Another key application area of probabilistic programs are action- and activity recognition and planning. For instance, Thon et al. (2011) build CPT-L models of Travian, a popular multi-player online strategy game, whereas Skarlatidis et al. (2015) apply their probabilistic event calculus based on ProbLog to event recognition in surveillance videos. In the closely related area of robotics, distributional clauses have been applied to, for instance, tracking (Nitti et al. 2013).

Probabilistic logic programming is also strongly connected to (probabilistic) databases (Suciu et al. 2011) and reasoning over the web. For instance, Fuhr (1995) introduced probabilistic Datalog in the context of information retrieval and the web. A variation called WHIRL was developed by Cohen (2000) as an information representation language that synergistically combines properties of logic-based and text-based representation systems. More recently, the work on Never-Ending Language Learning (Nell) (Carlson et al. 2010) associates probabilities or confidences with instances of relations automatically extracted from the web, and the probabilistic logic programming system ProPPR (Wang et al. 2013) has been designed for reasoning and learning with the resulting large, uncertain knowledge bases.

8 Conclusions and open questions

Probabilistic programming is a rapidly developing field of research as witnessed by the many probabilistic programming languages and primitives that have been introduced over the past few years. In this paper, we have attempted to provide a gentle introduction to this field by focussing on probabilistic logic programming languages and identifying the underlying probabilistic concepts that these languages support. The same concept (e.g., probabilistic choice) can be realized using different syntactic primitives (e.g., switches, annotated disjunctions, etc.) leading to differences in the probabilistic programming languages. Probabilistic programming implementations not only differ in the primitives they provide but also in the way they perform probabilistic inference. Inference is a central concern in these languages, as probabilistic inference is computationally expensive. We have therefore also presented various probabilistic inference mechanisms and discussed their suitability for supporting the probabilistic programming concepts. This in turn allowed us to position different languages and implementations, leading to a broad survey of the state-of-the-art in probabilistic logic programming.

This work also reveals a number of challenges and directions for future work. First, there is an ongoing quest for efficient inference approaches for languages that support a broad range of programming concepts.

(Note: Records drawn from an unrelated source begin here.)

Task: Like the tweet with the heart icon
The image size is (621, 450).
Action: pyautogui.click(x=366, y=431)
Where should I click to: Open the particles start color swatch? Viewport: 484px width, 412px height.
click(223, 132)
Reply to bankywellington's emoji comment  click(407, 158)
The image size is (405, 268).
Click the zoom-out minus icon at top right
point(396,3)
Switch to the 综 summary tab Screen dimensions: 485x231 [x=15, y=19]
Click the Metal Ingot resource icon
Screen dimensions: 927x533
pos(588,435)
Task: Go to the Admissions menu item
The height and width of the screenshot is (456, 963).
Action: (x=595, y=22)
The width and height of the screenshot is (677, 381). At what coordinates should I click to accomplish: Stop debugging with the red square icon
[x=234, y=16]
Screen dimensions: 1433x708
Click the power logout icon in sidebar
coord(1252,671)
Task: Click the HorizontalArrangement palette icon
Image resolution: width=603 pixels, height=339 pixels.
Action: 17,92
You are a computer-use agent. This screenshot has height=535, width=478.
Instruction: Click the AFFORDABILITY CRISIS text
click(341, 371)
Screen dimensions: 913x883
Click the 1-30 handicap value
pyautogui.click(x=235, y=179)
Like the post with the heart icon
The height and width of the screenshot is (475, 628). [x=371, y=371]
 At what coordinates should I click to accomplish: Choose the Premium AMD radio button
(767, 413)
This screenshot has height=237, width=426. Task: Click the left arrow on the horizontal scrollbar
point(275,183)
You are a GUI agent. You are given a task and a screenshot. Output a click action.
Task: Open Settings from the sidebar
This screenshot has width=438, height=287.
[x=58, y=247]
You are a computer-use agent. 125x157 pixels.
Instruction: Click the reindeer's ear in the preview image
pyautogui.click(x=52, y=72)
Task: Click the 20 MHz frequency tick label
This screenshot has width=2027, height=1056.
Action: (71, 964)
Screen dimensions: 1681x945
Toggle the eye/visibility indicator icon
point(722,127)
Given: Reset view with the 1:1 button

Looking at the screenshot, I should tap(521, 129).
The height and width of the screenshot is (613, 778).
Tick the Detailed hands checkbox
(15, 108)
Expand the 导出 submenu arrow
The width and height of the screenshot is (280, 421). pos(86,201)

Promising directions include lifted inference, which aims at exploiting symmetries and abstraction over individuals to speed up inference, knowledge compilation, which has contributed many data structures for compactly representing and efficiently querying various types of knowledge, and approximate methods such as MCMC, which is used in many probabilistic programming languages, but still requires proposal functions to be custom made for the program at hand. There also is a need for a clear understanding of the relative computational complexity of the various probabilistic languages and concepts that exist to date. Another question that has only seen partial answers so far is how to efficiently deal with evidence and constraints in different inference techniques. Adapting and extending program transformation and analysis techniques to the probabilistic setting promises opportunities to recognize and exploit program parts that are amenable to more efficient inference. Concepts such as time and dynamics require inference approaches that on the one hand exploit repeated structure, but on the other hand can also deal with changing structure over time. Last but not least, it still is a challenge to learn probabilistic programs, although a wide variety of learning techniques for probabilistic programming has already been developed. Many key challenges for both parameter and structure learning remain, many of which are related to efficient inference, as learning requires inference.